- Born: September 1951 (age 74) Braintree, Massachusetts, United States
- Education: Dartmouth College, Stanford University
- Occupation: Businessman
- Known for: Former CEO and chairman of Stanley Black & Decker
- Spouse: Tamara Lundgren ​(m. 2005)​

= John F. Lundgren =

American businessman (born 1951)

John F. Lundgren (born September 1951) is an American businessman most notable as the former CEO and chairman of Stanley Black & Decker.

==Early life and education==
Lundgren was born in Braintree, Massachusetts. He is a graduate of Dartmouth College where he was the captain of the golf team. He received his MBA from Stanford University.

==Career==
Lundgren became 1995 the President of European Consumer Products at James River Corporation and held that position until 1997. In 1997 he became the President of European Consumer Products for Fort James Corporation.
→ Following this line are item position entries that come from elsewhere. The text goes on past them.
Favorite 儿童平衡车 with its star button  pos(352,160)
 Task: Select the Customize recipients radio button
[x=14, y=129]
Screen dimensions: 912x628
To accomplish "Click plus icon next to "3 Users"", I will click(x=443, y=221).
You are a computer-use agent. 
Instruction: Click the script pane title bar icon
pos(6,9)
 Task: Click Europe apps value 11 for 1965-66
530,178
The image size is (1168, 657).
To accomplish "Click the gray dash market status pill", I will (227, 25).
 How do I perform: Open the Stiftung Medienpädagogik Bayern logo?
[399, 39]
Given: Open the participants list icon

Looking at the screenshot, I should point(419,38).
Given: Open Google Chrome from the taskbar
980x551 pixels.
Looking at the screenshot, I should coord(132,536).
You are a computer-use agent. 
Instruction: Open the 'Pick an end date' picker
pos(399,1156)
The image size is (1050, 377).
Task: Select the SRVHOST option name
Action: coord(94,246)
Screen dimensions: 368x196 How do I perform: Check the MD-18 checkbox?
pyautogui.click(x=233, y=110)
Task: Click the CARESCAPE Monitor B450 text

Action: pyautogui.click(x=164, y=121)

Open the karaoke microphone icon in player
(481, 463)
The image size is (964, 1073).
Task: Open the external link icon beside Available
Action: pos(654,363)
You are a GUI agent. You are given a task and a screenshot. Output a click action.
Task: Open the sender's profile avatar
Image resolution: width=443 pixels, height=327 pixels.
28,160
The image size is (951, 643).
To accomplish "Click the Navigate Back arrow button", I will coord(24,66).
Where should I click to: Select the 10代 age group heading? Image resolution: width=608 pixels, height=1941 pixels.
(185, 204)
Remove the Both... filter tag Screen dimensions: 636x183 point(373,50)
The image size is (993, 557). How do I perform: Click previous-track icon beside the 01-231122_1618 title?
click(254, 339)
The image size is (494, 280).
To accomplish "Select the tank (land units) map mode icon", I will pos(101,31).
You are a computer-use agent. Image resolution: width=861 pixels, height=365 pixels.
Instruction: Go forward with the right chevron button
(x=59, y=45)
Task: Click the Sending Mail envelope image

In January 2001 he was the President of European Consumer Products at Georgia-Pacific which he held until February 2004.

On March 1, 2004, he was made the Chairman of Stanley Black & Decker until March 12, 2010, when he was made the President. He was again named chairman from March 13, 2013. This meant he was CEO or chairman of Stanley Black & Decker from March 1, 2004, through July 31, 2016.

In 2010, he was one of the highest paid CEOs, with compensation of $32.6 million that year.

==Board memberships==
Lundgren is a member of the board of directors of the National Association of Manufacturers (NAM). He has been a director of Topgolf Callaway Brands since 2009.

In 2023, Lundgren was named of Chairman of Visa Inc.

==Personal life==
Lundgren is married to Tamara Lundgren, CEO of Radius Recycling. In August 2005, they were married at The Berkeley in London.